• Required work
[1] In the forum post on sycl::queue::memcpy with std::string_view, which operating system does the poster report using?
[2] Carry on the forum post about sycl::queue::memcpy and std::string_view from the point where it stops.

** begin Selected text **

Intel® oneAPI Base Toolkit
Support for core tools and libraries to build and deploy high-performance data-centric applications
274 Discussions

sycl::queue::memcpy (sycl::handler::memcpy) with std::string_view and static storage duration

breyerml
Novice
583 Views

OS: Ubuntu 20.04.2 LTS
DPCPP compiler version: Intel(R) oneAPI DPC++ Compiler 2021.1 (2020.10.0.1113)

I tried playing around with samples from the "Data Parallel C++" book and stumbled upon an issue with USM, memcpy and static storage duration.

 

#include <CL/sycl.hpp>

#include <cstring>
#include <iostream>
#include <string>
#include <string_view>
#include <type_traits>
using namespace sycl;


template <typename T>
std::size_t str_size(const T& str) {
    if constexpr (std::is_pointer_v<T>) {
        return std::strlen(str);
    } else {
        return std::size(str);
    }
}
template <typename T>
const char* str_data(const T& str) {
    if constexpr (std::is_pointer_v<T>) {
        return str;
    } else {
        return std::data(str);
    }
}


template <typename T>
void test() {
    T str = "12345678";
    const std::size_t size = str_size(str);
    
    // use std::memcpy
    std::cout << "  std::memcpy" << std::endl;
    {
        queue Q;
        char* result = malloc_shared<char>(size + 1, Q);
        // init
        for (std::size_t i = 0; i < size; ++i) {
            result[i] = '-';
        }
        result[size] = '\0';
        std::cout << "    " << result << std::endl;
        
        // perform memcpy
        std::memcpy(result, str_data(str), size + 1);
        std::cout << "    " << result << std::endl;
        
        // kernel
        Q.parallel_for(size, [=](id<1> i) { result[i] += 1; }).wait();
        std::cout << "    " << result << std::endl;
        std::cout << "    -> " 
                  << (std::string_view{result} == std::string_view{"23456789"})
                  << std::endl;
    }
    
    // use sycl::queue::memcpy
    std::cout << "  sycl::queue::memcpy" << std::endl;
    {
        queue Q;
        char* result = malloc_shared<char>(size + 1, Q);
        // init
        for (std::size_t i = 0; i < size; ++i) {
            result[i] = '-';
        }
        result[size] = '\0';
        std::cout << "    " << result << std::endl;
        
        // perform memcpy
        Q.memcpy(result, str_data(str), size + 1).wait();
        std::cout << "    " << result << std::endl;
        
        // kernel
        Q.parallel_for(size, [=](id<1> i) { result[i] += 1; }).wait();
        std::cout << "    " << result << std::endl;
        std::cout << "    -> " 
                  << (std::string_view{result} == std::string_view{"23456789"})

** end Selected text **
** begin Record set **

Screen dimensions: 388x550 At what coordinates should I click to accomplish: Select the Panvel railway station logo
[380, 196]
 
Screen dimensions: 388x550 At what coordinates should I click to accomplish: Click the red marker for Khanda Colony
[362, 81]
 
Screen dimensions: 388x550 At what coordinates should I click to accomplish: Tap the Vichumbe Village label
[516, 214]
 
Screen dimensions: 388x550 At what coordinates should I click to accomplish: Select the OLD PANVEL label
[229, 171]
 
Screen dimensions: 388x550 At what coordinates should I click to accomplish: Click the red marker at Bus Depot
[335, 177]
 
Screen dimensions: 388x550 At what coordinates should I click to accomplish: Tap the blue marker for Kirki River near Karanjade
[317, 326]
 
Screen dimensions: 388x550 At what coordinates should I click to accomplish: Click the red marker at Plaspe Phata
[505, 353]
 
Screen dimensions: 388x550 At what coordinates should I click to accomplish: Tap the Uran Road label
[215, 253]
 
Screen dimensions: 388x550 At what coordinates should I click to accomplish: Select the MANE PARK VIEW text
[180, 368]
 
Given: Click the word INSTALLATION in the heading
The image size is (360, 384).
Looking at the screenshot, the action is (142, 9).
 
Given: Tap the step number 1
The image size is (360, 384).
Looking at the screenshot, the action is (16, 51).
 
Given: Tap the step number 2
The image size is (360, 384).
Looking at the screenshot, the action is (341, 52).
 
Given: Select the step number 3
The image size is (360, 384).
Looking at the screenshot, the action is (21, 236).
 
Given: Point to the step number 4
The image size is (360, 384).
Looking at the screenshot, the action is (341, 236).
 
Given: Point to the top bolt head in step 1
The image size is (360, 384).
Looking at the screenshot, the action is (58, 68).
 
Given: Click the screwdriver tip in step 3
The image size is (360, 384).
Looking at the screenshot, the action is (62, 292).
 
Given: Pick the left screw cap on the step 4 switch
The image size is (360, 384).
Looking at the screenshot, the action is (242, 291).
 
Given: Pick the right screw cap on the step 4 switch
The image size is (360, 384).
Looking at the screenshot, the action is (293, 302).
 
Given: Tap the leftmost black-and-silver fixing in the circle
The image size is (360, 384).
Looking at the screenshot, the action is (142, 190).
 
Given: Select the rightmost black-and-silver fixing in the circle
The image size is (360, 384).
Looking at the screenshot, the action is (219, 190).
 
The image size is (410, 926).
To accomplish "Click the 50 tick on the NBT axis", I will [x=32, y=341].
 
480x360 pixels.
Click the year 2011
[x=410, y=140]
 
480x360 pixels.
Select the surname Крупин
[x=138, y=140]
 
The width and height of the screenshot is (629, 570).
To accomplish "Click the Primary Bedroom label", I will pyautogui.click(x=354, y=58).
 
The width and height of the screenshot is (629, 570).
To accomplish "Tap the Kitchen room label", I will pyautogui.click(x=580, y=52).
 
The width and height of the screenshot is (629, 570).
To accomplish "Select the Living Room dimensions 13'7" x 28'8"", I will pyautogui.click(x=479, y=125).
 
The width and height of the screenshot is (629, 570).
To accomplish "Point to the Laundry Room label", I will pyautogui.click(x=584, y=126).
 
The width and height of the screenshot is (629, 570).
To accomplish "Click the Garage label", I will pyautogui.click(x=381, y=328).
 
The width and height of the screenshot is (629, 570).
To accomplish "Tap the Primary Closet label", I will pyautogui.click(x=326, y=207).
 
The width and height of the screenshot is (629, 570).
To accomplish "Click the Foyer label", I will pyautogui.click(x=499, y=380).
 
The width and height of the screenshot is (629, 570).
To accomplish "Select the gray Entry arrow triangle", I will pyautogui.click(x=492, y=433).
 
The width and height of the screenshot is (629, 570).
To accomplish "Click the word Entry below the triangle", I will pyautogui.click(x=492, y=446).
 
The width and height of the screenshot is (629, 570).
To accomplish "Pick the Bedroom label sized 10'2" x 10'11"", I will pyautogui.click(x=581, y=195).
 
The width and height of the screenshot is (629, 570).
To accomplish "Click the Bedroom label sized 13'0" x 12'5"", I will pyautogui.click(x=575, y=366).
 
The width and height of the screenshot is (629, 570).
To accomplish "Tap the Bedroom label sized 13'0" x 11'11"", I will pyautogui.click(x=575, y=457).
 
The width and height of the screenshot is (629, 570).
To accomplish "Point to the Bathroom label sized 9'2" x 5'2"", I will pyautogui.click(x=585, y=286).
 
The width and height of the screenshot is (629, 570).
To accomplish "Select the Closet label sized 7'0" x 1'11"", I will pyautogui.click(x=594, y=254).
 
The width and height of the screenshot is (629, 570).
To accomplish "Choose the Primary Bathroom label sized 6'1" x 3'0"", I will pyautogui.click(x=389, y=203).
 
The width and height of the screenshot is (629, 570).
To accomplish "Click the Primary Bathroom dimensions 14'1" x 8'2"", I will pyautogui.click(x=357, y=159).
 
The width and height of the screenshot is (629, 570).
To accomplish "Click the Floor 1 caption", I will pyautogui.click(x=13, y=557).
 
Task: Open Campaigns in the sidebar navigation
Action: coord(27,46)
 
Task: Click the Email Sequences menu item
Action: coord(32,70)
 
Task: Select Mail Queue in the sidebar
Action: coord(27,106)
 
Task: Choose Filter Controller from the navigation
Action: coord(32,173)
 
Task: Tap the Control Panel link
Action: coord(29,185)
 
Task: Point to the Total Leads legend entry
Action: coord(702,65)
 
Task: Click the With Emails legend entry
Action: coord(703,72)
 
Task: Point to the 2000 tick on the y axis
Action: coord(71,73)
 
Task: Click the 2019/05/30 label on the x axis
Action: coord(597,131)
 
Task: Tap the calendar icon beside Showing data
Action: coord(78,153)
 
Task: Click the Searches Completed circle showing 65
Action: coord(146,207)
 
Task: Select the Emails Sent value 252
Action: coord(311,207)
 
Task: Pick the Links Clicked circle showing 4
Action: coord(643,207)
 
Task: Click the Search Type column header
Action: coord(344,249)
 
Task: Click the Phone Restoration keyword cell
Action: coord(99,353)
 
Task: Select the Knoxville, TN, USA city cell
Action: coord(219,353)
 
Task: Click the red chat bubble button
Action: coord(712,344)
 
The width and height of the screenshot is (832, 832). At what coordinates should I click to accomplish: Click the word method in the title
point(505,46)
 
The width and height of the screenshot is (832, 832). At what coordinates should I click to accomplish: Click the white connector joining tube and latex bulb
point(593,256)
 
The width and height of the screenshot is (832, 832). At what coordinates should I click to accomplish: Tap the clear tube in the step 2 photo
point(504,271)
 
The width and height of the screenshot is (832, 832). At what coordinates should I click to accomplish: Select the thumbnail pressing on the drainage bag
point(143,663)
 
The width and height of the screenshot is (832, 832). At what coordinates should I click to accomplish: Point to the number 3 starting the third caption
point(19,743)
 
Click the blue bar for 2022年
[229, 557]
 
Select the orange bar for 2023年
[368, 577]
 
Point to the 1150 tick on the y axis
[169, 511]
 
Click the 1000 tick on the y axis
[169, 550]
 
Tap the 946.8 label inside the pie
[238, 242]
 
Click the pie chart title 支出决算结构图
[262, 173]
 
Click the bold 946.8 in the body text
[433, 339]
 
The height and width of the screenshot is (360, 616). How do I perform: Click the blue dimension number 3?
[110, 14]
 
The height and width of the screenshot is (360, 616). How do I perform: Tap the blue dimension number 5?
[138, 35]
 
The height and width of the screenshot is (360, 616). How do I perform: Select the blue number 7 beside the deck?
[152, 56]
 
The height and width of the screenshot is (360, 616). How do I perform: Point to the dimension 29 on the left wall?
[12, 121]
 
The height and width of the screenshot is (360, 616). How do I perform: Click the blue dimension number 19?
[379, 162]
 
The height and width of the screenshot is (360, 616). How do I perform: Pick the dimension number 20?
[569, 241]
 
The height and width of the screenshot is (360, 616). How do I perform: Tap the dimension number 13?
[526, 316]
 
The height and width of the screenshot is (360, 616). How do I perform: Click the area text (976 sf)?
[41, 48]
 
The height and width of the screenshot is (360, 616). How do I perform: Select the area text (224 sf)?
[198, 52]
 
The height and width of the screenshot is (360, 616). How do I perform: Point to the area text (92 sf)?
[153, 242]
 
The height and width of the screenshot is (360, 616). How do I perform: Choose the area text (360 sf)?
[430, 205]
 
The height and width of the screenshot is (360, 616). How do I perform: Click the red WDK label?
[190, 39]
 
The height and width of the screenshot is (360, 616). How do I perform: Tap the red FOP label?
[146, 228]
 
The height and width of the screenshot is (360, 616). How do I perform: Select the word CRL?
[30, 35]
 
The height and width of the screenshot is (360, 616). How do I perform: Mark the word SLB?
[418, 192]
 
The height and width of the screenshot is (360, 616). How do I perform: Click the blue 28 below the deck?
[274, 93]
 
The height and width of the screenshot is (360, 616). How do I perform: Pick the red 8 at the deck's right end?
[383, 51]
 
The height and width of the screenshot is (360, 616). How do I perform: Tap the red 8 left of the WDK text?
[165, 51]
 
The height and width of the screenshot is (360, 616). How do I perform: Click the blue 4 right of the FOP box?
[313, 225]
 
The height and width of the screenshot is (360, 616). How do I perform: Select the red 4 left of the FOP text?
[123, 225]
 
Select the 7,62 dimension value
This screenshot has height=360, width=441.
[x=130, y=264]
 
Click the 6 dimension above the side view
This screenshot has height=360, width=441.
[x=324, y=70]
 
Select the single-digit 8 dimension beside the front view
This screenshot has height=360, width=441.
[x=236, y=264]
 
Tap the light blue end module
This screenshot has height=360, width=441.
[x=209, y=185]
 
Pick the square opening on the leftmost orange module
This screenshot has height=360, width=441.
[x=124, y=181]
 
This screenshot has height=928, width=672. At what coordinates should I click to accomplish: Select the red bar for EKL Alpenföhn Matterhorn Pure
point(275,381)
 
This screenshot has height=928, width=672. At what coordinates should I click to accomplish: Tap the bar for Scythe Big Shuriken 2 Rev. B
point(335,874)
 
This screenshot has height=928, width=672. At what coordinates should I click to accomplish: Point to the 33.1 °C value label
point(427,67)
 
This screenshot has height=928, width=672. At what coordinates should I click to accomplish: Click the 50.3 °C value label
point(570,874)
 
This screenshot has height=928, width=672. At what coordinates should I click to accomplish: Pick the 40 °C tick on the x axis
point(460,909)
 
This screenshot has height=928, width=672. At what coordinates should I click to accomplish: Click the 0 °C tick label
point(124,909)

** end Record set **

• Answers to the exercises
[1] Ubuntu 20.04.2 LTS

[2]
                  << std::endl;
    }
    
    // use sycl::handler::memcpy
    std::cout << "  sycl::handler::memcpy" << std::endl;
    {
        queue Q;
        char* result = malloc_shared<char>(size + 1, Q);
        // init
        for (std::size_t i = 0; i < size; ++i) {
            result[i] = '-';
        }
        result[size] = '\0';
        std::cout << "    " << result << std::endl;
        
        // perform memcpy
        Q.submit([&](handler& h) {
            h.memcpy(result, str_data(str), size + 1);
        }).wait();
        std::cout << "    " << result << std::endl;
        
        // kernel
        Q.parallel_for(size, [=](id<1> i) { result[i] += 1; }).wait();
        std::cout << "    " << result << std::endl;
        std::cout << "    -> " 
                  << (std::string_view{result} == std::string_view{"23456789"})
                  << std::endl;
    }
    
    std::cout << std::endl;
}


int main() {
    std::cout << std::boolalpha;
    
    // std::string
    std::cout << "std::string" << std::endl;
    test<std::string>();
    
    std::cout << "std::string_view" << std::endl;
    test<std::string_view>();
    
    std::cout << "const char*" << std::endl;
    test<const char*>();
    
    
  return 0;
}

 

The idea is the following:
- create a string
- allocate USM of the respective size (and initialize it with '-')
- copy string to USM pointer
- modify string inside kernel

This works fine for std::string, std::string_view, and const char* when using std::memcpy.
However, when using sycl::queue::memcpy or sycl::handler::memcpy it only works for std::string, using std::string_view or const char* results in garbage being copied by the respective memcpy operation.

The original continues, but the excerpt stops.